Inoue K, Baldwin AJ, Shipman RL, Matsui K, Theg SM, Ohme-Takagi M - J. Cell Biol. (2005)

Bottom Line: Next, we show that disruption of a gene encoding plastidic SPase I (Plsp1) resulted in the accumulation of immature forms of Toc75, severe reduction of plastid internal membrane development, and a seedling lethal phenotype.These phenotypes were rescued by the overexpression of Plsp1 complementary DNA.Plsp1 appeared to be targeted both to the envelope and to the thylakoidal membranes; thus, it may have multiple functions.

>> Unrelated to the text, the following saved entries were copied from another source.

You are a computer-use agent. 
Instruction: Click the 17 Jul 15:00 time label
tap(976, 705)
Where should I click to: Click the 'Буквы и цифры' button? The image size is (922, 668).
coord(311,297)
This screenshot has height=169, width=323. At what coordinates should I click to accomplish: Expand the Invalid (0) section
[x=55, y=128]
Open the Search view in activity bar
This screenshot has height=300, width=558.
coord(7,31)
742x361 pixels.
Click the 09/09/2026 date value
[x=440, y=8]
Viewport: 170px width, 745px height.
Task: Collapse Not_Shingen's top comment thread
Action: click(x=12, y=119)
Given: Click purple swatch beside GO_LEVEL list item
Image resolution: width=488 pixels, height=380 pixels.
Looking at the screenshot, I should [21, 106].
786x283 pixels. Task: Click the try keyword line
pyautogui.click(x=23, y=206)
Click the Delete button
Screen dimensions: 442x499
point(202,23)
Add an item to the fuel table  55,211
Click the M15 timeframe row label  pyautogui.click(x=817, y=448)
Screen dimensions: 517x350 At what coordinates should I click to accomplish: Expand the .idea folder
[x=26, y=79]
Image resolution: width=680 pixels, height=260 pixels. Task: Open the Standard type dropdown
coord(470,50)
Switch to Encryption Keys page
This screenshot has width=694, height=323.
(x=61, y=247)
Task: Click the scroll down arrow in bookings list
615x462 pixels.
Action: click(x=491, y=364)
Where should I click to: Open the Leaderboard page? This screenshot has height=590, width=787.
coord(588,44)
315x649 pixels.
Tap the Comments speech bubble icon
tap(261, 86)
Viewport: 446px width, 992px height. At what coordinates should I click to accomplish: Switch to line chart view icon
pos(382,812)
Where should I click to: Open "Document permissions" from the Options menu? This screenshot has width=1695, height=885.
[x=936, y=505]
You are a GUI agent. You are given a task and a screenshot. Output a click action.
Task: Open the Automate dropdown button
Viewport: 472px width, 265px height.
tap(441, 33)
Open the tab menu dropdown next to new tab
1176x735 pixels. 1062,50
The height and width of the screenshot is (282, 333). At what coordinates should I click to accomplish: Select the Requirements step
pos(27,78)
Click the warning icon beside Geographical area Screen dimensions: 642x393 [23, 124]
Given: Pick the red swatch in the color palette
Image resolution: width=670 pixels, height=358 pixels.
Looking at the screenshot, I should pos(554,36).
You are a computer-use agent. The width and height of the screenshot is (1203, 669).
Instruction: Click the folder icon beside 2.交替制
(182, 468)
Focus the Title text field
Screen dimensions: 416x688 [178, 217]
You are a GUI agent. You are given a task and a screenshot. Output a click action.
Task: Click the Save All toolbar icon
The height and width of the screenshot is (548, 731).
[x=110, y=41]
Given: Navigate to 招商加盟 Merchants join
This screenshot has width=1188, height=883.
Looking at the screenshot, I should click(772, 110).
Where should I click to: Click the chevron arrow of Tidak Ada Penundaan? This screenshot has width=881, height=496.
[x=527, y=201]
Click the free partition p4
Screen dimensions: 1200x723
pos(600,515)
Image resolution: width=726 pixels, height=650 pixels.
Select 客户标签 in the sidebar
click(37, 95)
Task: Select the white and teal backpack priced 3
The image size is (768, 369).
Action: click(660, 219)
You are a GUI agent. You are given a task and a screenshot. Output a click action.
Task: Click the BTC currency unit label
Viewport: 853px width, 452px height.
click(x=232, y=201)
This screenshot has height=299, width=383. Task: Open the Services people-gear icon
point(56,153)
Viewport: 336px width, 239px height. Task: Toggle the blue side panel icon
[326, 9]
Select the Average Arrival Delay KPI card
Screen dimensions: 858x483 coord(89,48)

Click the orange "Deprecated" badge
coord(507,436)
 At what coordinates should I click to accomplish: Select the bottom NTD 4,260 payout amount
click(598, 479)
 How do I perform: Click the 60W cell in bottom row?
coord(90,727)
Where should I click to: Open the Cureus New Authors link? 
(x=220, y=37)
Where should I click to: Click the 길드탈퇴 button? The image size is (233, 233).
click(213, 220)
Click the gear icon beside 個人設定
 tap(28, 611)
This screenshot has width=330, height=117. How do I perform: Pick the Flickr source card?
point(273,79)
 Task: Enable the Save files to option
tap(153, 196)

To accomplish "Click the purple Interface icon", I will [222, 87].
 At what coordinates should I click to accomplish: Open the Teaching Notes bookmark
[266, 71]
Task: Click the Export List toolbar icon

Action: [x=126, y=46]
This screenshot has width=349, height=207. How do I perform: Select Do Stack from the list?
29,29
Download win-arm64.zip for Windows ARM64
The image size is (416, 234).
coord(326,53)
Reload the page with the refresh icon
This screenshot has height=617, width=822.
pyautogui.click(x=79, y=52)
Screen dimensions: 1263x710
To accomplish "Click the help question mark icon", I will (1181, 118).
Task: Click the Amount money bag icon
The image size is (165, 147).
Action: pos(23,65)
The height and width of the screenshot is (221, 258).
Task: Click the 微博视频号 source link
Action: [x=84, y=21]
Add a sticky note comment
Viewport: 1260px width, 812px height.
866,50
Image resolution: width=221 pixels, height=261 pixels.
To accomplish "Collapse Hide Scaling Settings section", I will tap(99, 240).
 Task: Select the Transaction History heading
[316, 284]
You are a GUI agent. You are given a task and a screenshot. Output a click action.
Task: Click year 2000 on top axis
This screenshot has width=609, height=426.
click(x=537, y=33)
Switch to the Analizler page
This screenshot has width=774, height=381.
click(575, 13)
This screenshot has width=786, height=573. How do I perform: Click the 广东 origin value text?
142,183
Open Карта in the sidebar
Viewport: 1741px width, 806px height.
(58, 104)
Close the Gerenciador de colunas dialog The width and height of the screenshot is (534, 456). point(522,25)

View Article: PubMed Central - PubMed

Affiliation: Department of Plant Sciences, College of Agricultural and Environmental Sciences, University of California, Davis, CA 95616, USA. kinoue@ucdavis.edu

ABSTRACT
The protein translocation channel at the plastid outer envelope membrane, Toc75, is essential for the viability of plants from the embryonic stage. It is encoded in the nucleus and is synthesized with a bipartite transit peptide that is cleaved during maturation. Despite its important function, the molecular mechanism and the biological significance of the full maturation of Toc75 remain unclear. In this study, we show that a type I signal peptidase (SPase I) is responsible for this process. First, we demonstrate that a bacterial SPase I converted Toc75 precursor to its mature form in vitro. Next, we show that disruption of a gene encoding plastidic SPase I (Plsp1) resulted in the accumulation of immature forms of Toc75, severe reduction of plastid internal membrane development, and a seedling lethal phenotype. These phenotypes were rescued by the overexpression of Plsp1 complementary DNA. Plsp1 appeared to be targeted both to the envelope and to the thylakoidal membranes; thus, it may have multiple functions.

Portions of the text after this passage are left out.